# THE TASK
Please return all lines of the data below containing the string "computer".

___

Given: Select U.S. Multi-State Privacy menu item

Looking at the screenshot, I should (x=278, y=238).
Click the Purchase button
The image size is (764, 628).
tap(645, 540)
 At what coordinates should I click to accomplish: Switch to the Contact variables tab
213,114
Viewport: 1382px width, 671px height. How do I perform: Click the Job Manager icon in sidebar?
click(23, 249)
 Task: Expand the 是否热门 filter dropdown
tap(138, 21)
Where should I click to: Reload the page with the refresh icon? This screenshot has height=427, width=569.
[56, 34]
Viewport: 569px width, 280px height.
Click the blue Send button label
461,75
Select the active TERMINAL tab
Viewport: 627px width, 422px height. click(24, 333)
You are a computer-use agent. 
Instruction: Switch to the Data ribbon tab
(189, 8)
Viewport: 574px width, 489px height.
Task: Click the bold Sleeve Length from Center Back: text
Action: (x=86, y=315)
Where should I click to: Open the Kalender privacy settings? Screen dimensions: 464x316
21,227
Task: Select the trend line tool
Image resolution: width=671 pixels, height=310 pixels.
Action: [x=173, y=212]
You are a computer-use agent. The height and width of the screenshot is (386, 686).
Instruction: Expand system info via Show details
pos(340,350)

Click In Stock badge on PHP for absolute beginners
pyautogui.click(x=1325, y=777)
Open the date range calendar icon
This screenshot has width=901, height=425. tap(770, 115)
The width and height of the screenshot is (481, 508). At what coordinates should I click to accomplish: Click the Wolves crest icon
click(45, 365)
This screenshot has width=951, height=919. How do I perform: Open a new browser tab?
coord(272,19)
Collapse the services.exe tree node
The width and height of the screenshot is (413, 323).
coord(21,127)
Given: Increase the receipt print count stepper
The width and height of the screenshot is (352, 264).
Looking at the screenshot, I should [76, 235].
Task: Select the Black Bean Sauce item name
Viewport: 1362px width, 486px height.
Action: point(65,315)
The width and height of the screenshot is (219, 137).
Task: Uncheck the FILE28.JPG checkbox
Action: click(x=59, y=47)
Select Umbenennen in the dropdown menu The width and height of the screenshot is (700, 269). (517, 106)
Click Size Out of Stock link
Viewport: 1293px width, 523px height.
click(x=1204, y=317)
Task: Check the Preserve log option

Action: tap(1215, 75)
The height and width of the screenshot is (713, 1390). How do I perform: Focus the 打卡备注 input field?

___

# ANSWER SECTION
You are a computer-use agent. 
You are a computer-use agent. The height and width of the screenshot is (386, 686).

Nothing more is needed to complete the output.